Saved data entries –
——————

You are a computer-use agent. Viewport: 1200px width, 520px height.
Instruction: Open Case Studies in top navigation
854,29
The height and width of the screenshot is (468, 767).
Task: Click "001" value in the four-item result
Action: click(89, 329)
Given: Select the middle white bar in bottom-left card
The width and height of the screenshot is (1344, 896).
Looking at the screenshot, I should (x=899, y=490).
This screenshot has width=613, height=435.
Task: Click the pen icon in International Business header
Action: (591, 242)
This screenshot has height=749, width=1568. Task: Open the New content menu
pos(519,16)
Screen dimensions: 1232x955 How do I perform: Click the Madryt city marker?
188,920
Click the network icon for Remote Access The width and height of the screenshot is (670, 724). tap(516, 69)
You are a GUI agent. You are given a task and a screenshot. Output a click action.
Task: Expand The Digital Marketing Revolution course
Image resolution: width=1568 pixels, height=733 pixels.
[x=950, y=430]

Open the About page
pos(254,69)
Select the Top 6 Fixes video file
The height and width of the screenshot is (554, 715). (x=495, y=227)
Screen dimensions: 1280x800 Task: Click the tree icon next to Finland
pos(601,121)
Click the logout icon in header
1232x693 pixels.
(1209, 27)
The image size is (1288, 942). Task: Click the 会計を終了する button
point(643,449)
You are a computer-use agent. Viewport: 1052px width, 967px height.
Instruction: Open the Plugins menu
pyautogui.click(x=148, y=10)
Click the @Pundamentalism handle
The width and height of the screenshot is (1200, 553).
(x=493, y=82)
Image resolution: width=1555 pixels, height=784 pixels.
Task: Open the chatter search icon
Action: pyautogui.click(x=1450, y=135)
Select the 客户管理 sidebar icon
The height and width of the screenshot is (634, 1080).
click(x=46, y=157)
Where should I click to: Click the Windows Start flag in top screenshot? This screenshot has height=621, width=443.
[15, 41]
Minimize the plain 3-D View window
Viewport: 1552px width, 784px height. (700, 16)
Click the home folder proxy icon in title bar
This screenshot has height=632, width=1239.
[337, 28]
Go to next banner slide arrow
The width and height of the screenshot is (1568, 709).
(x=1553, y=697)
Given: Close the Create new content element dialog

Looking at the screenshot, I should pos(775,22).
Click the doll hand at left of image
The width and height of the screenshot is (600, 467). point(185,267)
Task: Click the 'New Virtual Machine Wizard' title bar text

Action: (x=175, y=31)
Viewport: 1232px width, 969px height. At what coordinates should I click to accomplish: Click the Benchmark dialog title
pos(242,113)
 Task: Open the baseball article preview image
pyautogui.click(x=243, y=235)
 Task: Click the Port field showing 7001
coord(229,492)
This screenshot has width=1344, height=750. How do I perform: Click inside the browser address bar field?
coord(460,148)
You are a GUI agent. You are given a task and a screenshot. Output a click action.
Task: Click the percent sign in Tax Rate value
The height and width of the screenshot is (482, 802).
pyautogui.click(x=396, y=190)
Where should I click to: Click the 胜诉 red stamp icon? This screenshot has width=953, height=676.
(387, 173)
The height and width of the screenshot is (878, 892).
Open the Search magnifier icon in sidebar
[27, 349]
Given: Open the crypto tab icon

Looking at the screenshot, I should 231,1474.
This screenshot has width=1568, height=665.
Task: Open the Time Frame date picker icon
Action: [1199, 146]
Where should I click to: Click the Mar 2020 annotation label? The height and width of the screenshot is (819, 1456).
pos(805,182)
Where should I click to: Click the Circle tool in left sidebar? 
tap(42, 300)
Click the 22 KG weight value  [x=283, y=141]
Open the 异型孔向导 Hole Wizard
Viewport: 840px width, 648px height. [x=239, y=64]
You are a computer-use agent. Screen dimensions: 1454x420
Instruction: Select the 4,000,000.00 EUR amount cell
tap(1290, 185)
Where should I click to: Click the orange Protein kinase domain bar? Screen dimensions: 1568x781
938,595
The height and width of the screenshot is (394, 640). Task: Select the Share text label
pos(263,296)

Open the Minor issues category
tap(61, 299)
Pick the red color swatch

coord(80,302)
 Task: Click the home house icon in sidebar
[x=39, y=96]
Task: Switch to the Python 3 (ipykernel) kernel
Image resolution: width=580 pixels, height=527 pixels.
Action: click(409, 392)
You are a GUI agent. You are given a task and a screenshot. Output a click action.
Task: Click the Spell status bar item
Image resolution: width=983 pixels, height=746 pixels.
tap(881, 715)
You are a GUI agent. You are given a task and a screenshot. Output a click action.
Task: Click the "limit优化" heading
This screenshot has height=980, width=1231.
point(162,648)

——————

What is required –
With the entries above as the source, set down exactly the lines from the one holding "Task: Click the home house icon in sidebar" through the last line, both ends included.

Answer box –
 Task: Click the home house icon in sidebar
[x=39, y=96]
Task: Switch to the Python 3 (ipykernel) kernel
Image resolution: width=580 pixels, height=527 pixels.
Action: click(409, 392)
You are a GUI agent. You are given a task and a screenshot. Output a click action.
Task: Click the Spell status bar item
Image resolution: width=983 pixels, height=746 pixels.
tap(881, 715)
You are a GUI agent. You are given a task and a screenshot. Output a click action.
Task: Click the "limit优化" heading
This screenshot has height=980, width=1231.
point(162,648)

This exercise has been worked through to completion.